Examples of Piping Specifications
There are many specifications which prepared during initial phase of the project & during the life cycle of the project. Few of the important examples of the same are following:
Design Basis
Piping design basis provides guidelines for design of Plot plan, Equipment layout, Piping Layout and selection of materials.
Piping Material Specification (PMS)
It provides the appropriate selection, specification and material grade of pipe and piping components for a given service.
Support Standards
This specification establishes not only support types but material, design, spacing criteria & loading criteria to be used in the manufacturing of standard pipe supports.
Valve Material Specifications
Valve Material Specifications (VMS) is a specification which talks about various valves in a project. It provides complete details of individual valve in the form of valve data sheets.
Specifications of Material Requisitions
MRs are the documents which are prepared to list out all the requirements (Technical & design) so that the manufacturers can understand the client’s requirements and offer them the best suitable required piping items.

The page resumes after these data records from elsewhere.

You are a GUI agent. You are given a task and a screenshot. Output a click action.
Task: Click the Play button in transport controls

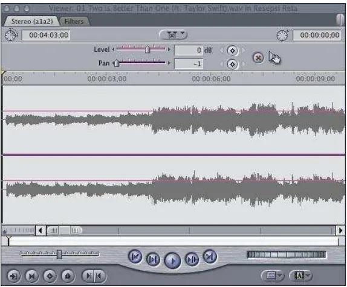click(x=173, y=260)
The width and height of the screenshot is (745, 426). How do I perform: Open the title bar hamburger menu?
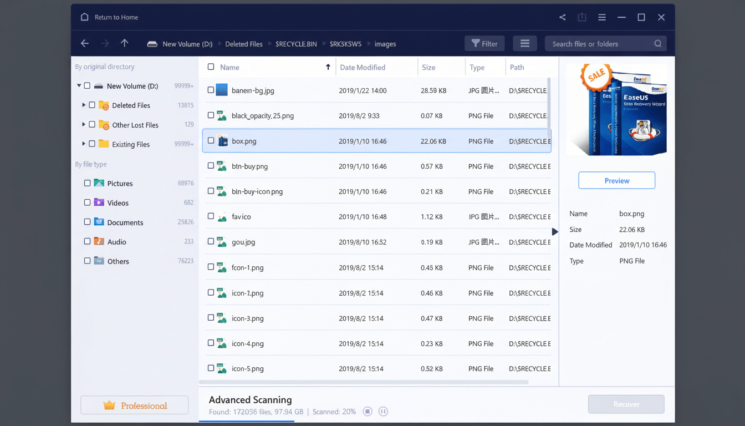point(601,17)
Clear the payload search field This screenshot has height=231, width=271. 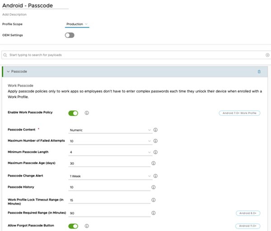click(267, 55)
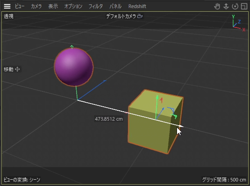The width and height of the screenshot is (250, 186).
Task: Open the Redshift menu
Action: click(x=137, y=6)

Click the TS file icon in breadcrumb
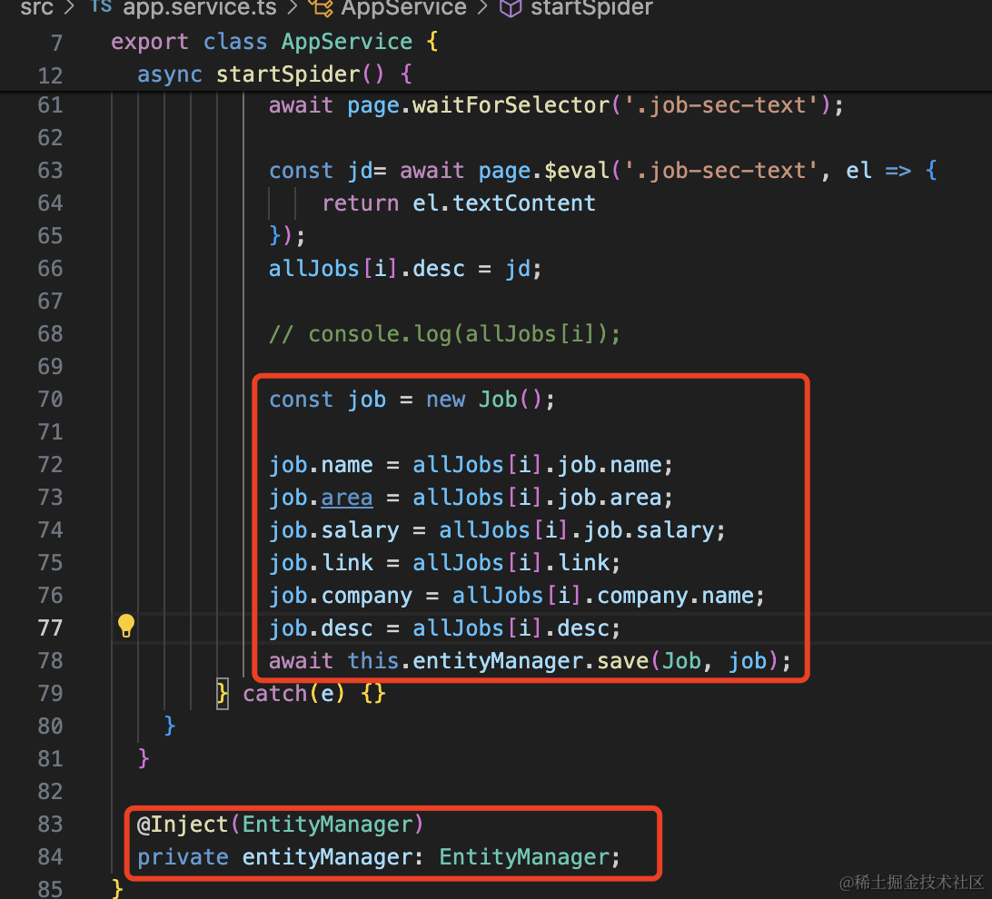click(x=102, y=8)
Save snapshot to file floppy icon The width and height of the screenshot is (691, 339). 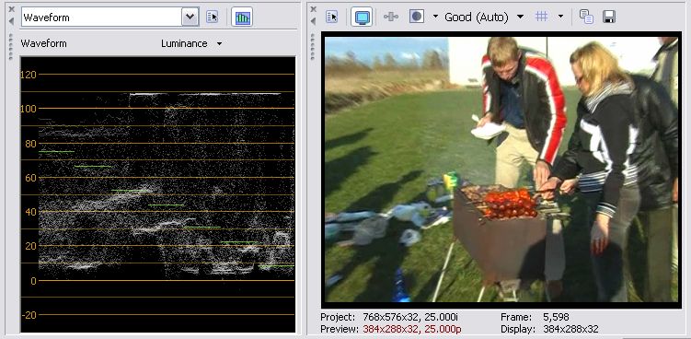pyautogui.click(x=609, y=17)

What are Recommended Practices?
Recommended practices can be available from two sources:
Prepared by Professional Groups
Recommended practices are the documents prepared by professional group or committee indicating good engineering practices based on their past experience, learning from others projects. The Important point to Note here is these recommendations are only optional.
Few examples
Shell or Aramco Standards, which are globally accepted as a best practices and are adopted in many of the clients in their projects.
Prepared by Companies
Companies also develop their own recommended practices in order to have consistency in design and to avoid having one project differ substantially from others.
Few examples
Most of the client companies or EPC companies develop their in-house specifications which can be used as benchmarking while developing the project specific best practices. For example most of the companies have QMS (Quality Management System) which contains a lot of technical documentation which is used not only at the initial stage of the project to refer the past experience and lesson learnt, but can also be used during audits to establish that the best practices have been followed.

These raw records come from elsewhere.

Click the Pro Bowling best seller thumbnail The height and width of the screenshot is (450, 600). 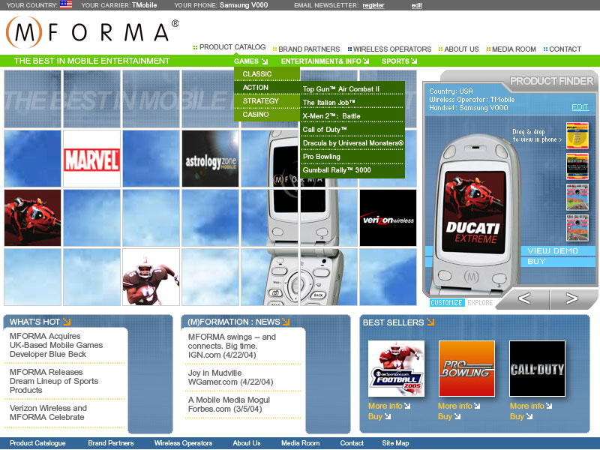click(467, 368)
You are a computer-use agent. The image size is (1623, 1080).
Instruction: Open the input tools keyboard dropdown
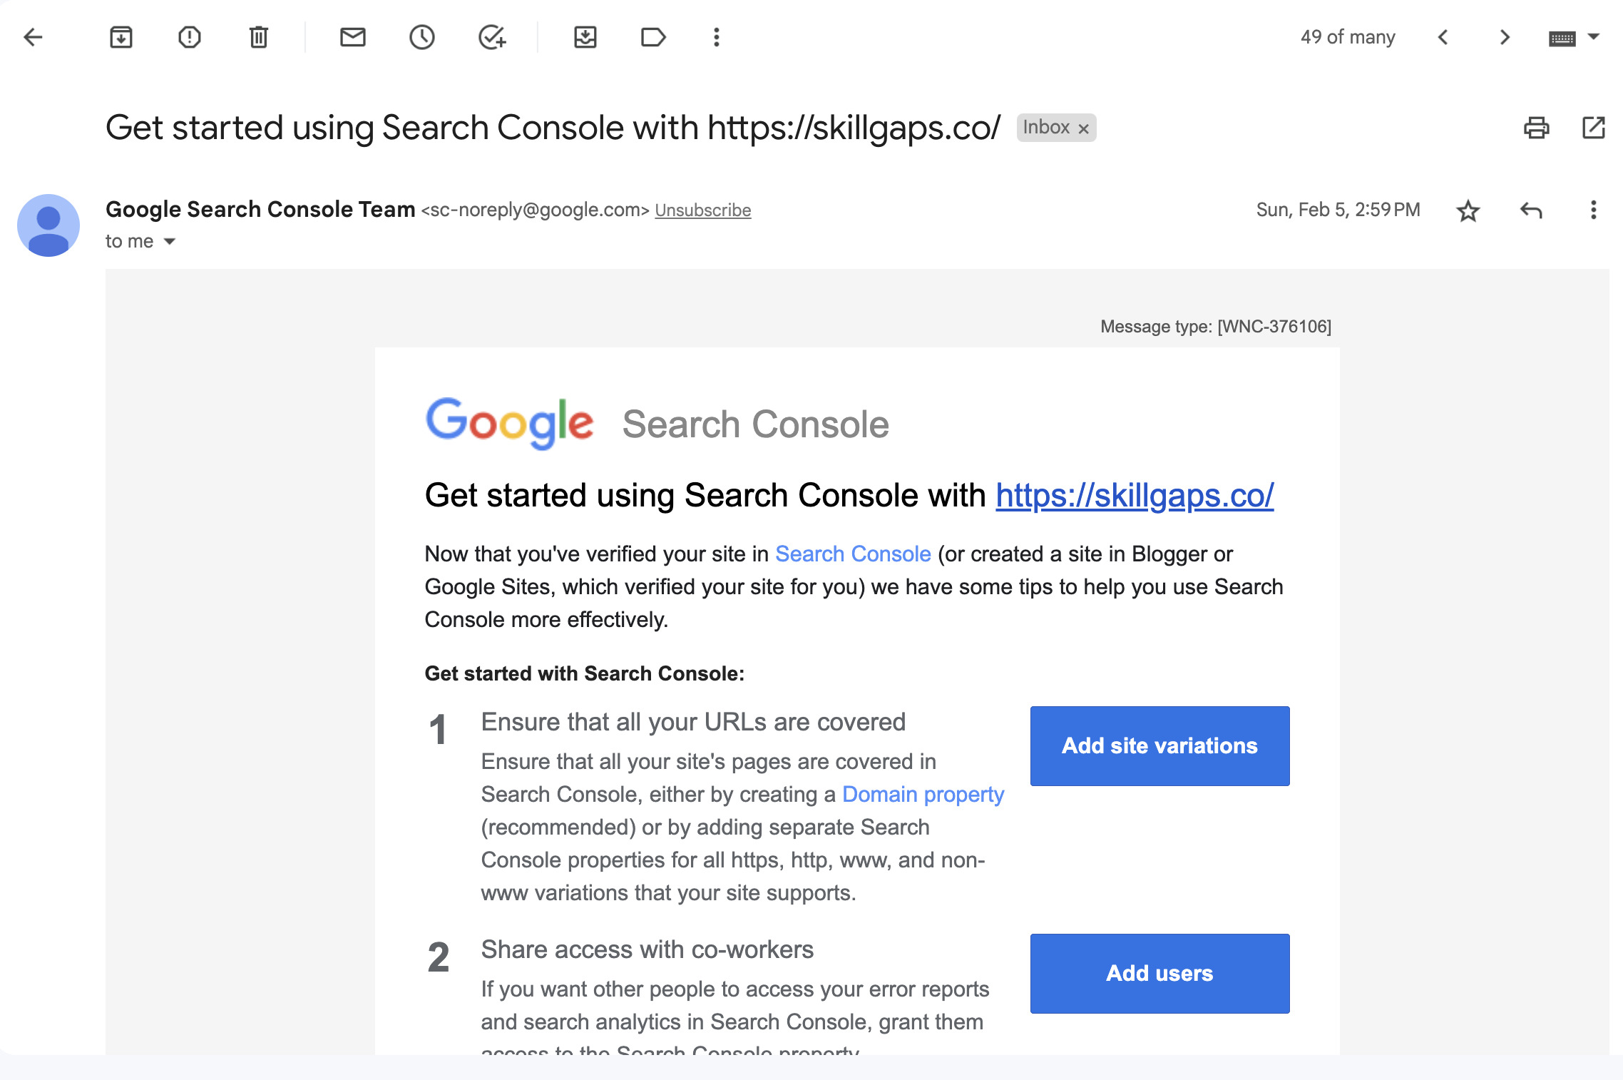pos(1594,37)
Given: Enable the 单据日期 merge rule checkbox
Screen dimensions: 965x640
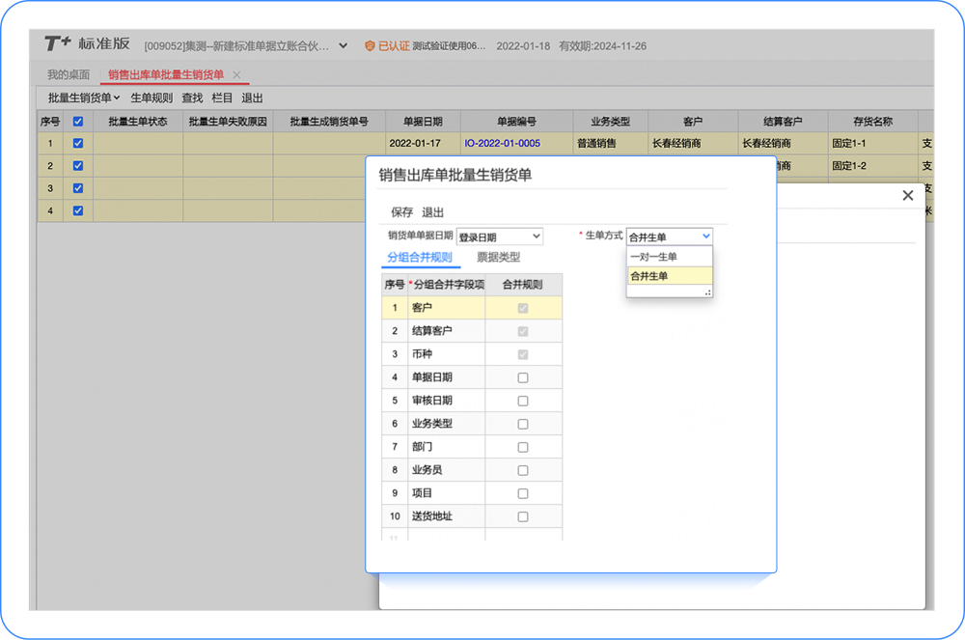Looking at the screenshot, I should tap(524, 377).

What are differences between Codes and Standards
- Based on above details, it can be concluded that the Codes explain the rules for what you need to do, Standards tell us how to do and specifications establishes the requirements of the company.

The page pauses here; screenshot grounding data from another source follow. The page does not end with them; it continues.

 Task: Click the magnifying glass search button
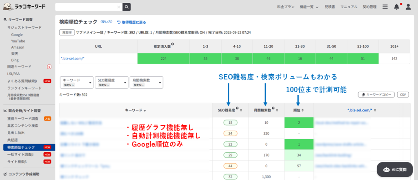(x=127, y=7)
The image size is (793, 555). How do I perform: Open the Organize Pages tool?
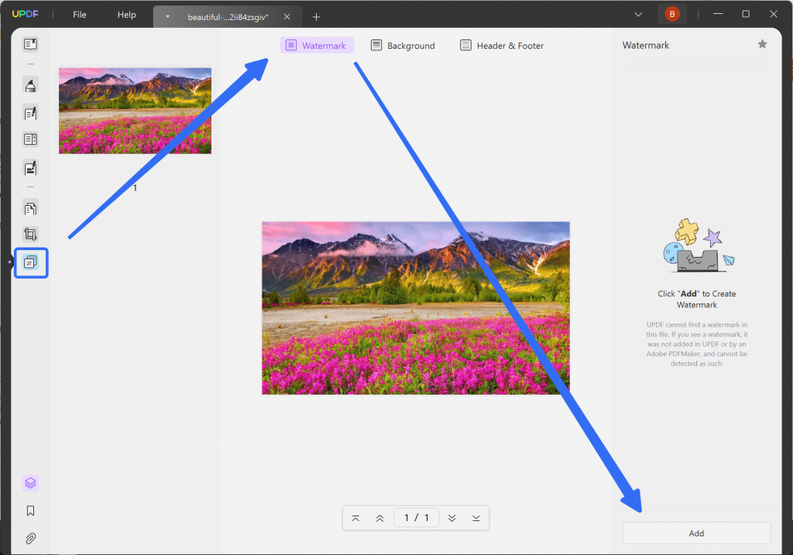tap(31, 208)
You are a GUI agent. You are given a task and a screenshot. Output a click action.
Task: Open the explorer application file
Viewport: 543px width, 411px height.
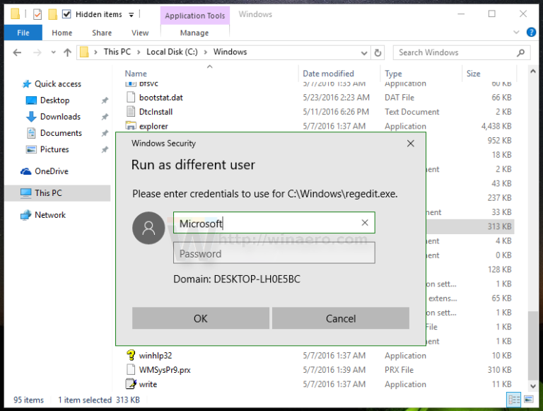click(x=153, y=127)
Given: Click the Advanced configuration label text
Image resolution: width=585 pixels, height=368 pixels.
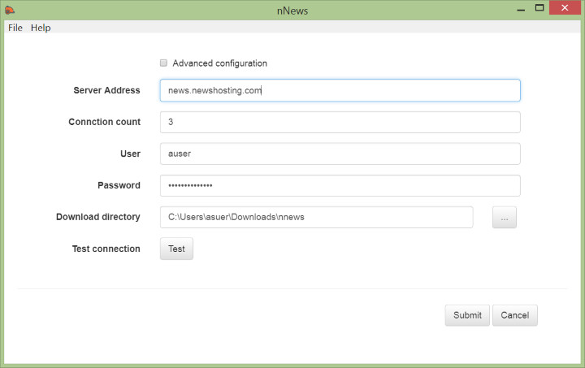Looking at the screenshot, I should pyautogui.click(x=219, y=63).
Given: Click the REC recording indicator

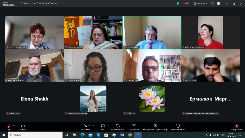Looking at the screenshot, I should [186, 3].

- Code is a group of general rules or systematic procedures for design, fabrication, installation and inspection that are adopted by legal jurisdiction and made into law which is not the case for standards or specifications.
- A code has the force of law unlike standards which are voluntarily accepted guidelines which become mandatory only when incorporated into a business contract.
Advantages of Having Codes and Standards
- Codes and standards bring consistency to technical standards, terminology, principles, practices, materials, processes,
- Helps users establish standard working
- Working with Codes & Standards ensures built-in security, reliability, and continuity.
- Its usage minimizes conflicts and promote compatibility.
- Implementing the codes & Standards save on systems, reduce inventory, and ensure market-ready backups.
- It really helps gather knowledge and add confidence
- Helps avoid reinventing the wheel; at the same time can be utilised in the every unique project.